▸ Objective: Please rewrite the entries beginning at the line that has "Where should I click to: Click the Websites" and stopping after the line that has "(1066, 646)", with "Agenda" replaced by "Schedule" and everything else left unchanged.

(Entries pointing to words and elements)
-------

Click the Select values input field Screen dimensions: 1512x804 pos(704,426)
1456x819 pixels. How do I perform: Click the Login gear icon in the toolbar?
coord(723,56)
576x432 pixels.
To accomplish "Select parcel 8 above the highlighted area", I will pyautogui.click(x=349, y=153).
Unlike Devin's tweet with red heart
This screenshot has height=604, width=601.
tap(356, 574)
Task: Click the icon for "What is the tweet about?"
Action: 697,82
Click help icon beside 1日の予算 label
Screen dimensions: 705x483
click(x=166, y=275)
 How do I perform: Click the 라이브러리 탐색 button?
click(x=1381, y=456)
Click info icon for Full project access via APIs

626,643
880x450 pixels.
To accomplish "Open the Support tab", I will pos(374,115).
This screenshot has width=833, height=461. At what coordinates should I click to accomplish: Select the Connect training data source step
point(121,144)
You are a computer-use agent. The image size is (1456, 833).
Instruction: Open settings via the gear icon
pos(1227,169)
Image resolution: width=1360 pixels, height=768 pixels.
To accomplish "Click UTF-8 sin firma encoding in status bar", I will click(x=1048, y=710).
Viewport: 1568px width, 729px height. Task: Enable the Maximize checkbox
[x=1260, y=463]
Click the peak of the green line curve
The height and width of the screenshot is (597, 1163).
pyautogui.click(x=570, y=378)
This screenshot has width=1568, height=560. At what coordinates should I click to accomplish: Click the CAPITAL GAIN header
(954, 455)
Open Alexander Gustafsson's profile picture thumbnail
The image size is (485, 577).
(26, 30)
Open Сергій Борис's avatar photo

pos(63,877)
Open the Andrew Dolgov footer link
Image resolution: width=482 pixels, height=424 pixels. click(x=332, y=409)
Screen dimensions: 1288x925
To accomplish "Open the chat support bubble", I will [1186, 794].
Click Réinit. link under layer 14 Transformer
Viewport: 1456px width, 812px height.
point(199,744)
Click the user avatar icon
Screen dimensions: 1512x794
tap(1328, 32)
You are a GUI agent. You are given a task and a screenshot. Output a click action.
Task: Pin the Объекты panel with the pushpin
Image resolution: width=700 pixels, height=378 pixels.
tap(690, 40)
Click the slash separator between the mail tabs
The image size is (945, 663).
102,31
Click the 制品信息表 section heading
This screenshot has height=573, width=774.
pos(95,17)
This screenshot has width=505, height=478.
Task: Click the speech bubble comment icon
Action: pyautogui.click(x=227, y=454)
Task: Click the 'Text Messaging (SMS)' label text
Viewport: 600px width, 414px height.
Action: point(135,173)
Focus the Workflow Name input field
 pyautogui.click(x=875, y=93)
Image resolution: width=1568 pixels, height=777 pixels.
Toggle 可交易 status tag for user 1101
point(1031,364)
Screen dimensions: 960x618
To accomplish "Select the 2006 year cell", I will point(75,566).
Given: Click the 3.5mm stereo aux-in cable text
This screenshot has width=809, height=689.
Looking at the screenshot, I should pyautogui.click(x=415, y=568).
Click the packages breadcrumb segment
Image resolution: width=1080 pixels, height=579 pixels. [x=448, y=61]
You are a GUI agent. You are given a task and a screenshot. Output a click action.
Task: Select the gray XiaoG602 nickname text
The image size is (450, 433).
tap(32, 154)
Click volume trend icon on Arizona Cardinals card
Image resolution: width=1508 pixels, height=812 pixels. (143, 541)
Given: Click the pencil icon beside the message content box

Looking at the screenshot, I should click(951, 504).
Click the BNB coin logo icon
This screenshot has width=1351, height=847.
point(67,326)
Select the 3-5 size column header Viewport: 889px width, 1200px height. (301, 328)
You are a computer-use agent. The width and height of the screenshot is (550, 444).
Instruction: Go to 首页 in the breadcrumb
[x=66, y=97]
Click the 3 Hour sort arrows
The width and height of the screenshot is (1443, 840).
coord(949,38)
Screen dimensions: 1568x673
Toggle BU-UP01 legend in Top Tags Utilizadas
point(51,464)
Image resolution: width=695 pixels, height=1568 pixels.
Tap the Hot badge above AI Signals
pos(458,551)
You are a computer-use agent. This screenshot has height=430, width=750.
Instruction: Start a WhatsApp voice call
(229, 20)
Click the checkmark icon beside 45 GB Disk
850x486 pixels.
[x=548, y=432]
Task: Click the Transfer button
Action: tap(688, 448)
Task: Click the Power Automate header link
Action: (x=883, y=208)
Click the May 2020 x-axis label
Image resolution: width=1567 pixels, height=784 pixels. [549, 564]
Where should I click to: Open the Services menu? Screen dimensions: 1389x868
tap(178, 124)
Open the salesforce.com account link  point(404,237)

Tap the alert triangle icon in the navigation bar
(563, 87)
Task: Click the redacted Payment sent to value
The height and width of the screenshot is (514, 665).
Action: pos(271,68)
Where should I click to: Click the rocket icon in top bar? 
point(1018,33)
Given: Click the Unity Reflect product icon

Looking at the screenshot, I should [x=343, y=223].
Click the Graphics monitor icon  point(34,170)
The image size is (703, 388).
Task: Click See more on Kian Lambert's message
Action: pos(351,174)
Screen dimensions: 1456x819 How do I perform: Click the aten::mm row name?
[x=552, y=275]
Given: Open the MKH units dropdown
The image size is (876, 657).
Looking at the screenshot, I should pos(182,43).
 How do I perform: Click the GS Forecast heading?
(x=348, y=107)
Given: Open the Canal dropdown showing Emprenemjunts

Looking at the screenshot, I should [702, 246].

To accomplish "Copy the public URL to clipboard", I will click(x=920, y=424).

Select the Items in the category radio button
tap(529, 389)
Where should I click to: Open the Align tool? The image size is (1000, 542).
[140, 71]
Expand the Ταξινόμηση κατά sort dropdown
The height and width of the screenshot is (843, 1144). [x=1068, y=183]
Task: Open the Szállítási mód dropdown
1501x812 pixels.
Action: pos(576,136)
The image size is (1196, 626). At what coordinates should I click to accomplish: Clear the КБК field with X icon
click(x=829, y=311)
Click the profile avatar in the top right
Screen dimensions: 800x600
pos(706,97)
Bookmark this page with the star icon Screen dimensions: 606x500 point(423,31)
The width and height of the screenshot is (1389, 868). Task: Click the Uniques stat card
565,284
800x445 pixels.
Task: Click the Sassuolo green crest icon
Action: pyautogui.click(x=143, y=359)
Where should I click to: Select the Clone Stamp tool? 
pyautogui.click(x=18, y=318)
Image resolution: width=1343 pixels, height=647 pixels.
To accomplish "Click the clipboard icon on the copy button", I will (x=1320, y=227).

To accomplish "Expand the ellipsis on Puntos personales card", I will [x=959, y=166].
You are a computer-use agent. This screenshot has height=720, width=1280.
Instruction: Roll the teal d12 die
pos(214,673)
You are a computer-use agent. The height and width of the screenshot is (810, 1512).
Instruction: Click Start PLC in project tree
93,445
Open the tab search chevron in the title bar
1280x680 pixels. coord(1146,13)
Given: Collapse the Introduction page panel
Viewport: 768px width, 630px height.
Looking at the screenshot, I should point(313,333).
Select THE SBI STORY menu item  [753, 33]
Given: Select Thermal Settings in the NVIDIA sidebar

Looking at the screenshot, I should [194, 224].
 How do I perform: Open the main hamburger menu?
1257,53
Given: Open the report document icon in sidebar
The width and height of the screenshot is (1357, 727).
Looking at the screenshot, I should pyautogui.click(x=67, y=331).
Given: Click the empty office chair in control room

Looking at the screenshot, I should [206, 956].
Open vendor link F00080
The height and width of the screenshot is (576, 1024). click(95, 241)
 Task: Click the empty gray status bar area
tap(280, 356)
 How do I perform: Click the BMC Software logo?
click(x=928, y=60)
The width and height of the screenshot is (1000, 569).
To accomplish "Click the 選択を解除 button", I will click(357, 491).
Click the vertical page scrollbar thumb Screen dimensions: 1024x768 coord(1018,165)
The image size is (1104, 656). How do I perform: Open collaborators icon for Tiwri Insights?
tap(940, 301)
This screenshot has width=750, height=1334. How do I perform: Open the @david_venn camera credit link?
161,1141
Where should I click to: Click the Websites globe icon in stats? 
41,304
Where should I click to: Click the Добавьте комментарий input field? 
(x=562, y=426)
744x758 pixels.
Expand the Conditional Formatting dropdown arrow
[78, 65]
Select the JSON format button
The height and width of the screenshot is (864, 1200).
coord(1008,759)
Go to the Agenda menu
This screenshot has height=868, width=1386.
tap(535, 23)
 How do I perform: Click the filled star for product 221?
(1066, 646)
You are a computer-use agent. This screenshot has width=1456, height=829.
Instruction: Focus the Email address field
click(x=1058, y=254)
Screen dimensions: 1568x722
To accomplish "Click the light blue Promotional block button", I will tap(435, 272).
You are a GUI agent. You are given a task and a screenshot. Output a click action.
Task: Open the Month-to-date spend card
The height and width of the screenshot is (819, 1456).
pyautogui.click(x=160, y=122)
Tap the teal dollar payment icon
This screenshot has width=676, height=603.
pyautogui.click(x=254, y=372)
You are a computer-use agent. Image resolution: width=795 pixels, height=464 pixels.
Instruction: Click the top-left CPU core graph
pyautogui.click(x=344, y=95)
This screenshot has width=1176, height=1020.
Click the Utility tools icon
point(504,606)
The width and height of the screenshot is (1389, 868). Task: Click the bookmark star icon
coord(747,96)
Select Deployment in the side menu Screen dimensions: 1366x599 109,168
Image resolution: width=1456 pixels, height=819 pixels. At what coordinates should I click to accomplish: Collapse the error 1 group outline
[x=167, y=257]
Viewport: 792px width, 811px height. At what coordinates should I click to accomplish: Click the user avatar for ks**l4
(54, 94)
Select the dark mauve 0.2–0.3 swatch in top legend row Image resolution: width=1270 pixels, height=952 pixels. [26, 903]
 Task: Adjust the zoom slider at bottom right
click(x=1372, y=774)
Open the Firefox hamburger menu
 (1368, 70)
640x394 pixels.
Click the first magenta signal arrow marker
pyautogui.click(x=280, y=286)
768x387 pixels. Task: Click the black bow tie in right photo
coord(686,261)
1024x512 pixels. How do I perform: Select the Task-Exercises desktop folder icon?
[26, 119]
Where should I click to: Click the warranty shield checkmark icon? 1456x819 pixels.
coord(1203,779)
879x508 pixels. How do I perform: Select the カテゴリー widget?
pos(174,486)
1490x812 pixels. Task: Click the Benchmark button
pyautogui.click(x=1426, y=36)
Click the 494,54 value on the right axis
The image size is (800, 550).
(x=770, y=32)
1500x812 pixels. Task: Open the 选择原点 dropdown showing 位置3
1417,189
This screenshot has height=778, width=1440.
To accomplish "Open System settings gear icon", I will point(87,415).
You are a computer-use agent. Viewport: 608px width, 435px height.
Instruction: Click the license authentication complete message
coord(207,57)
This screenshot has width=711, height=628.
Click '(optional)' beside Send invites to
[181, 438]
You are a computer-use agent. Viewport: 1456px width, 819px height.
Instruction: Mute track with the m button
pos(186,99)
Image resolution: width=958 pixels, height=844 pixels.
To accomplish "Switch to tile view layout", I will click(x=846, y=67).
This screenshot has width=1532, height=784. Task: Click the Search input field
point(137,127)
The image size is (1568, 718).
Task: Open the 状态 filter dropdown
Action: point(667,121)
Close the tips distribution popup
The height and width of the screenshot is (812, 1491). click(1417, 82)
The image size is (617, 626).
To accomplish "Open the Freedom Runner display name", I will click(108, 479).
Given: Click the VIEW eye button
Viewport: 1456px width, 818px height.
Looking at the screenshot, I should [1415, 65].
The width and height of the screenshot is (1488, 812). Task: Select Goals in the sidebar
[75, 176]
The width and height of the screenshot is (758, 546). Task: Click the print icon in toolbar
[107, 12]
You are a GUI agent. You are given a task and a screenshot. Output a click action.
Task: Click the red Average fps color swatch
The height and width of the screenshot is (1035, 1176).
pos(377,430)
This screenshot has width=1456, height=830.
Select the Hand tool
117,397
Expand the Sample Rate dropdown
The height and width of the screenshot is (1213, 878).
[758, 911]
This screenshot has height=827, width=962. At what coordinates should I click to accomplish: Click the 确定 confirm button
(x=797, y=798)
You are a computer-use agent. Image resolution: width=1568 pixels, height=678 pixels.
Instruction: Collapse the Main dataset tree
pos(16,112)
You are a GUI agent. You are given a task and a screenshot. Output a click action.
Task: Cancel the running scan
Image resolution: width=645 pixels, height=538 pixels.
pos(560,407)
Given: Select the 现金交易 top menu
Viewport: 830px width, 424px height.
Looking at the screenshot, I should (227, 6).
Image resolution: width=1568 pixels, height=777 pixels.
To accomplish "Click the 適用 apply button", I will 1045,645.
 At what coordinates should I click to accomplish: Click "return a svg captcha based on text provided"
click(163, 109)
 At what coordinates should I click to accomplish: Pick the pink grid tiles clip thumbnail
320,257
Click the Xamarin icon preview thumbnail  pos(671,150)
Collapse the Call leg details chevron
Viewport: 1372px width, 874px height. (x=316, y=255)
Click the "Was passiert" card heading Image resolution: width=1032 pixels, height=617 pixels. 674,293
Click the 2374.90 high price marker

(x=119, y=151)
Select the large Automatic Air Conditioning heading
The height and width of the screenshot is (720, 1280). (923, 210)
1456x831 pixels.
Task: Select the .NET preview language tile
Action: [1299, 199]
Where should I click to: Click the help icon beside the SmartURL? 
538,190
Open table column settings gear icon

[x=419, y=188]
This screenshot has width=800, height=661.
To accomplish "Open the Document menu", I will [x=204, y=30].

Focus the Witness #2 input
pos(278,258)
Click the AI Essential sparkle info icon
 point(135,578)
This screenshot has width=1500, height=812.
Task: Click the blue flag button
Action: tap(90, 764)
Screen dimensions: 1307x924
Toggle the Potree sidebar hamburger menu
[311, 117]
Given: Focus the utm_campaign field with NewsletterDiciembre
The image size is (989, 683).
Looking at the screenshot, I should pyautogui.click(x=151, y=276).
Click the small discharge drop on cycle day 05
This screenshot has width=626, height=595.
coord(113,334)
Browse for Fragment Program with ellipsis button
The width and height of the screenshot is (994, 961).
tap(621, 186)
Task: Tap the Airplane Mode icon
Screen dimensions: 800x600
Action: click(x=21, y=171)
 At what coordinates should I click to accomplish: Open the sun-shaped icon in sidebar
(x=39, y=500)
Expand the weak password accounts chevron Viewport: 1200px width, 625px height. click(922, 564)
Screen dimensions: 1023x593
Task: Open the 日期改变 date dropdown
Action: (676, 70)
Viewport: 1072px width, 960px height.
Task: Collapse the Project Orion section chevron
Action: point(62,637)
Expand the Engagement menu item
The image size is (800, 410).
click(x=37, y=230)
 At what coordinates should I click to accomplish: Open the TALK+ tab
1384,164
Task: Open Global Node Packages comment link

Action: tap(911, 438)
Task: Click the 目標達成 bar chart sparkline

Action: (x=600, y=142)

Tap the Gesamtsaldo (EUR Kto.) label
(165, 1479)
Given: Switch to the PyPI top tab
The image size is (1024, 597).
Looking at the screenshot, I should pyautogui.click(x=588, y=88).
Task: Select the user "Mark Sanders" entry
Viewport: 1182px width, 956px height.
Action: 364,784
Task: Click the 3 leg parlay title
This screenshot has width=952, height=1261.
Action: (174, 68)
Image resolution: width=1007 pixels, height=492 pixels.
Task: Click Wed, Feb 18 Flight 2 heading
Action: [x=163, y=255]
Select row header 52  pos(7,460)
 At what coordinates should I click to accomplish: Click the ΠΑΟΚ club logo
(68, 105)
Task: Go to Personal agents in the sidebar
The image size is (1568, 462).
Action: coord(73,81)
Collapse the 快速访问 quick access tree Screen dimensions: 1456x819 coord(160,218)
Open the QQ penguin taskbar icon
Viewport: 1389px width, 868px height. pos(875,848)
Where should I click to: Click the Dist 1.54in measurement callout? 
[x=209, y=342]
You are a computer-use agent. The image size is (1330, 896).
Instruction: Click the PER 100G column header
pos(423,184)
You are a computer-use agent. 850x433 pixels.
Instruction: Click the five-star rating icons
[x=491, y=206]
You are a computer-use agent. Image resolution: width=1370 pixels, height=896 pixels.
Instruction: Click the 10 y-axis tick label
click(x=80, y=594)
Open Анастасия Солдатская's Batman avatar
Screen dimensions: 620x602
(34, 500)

-------

▸ Response for this exercise:
Where should I click to: Click the Websites globe icon in stats? 
41,304
Where should I click to: Click the Добавьте комментарий input field? 
(x=562, y=426)
744x758 pixels.
Expand the Conditional Formatting dropdown arrow
[78, 65]
Select the JSON format button
The height and width of the screenshot is (864, 1200).
coord(1008,759)
Go to the Schedule menu
This screenshot has height=868, width=1386.
tap(535, 23)
 How do I perform: Click the filled star for product 221?
(1066, 646)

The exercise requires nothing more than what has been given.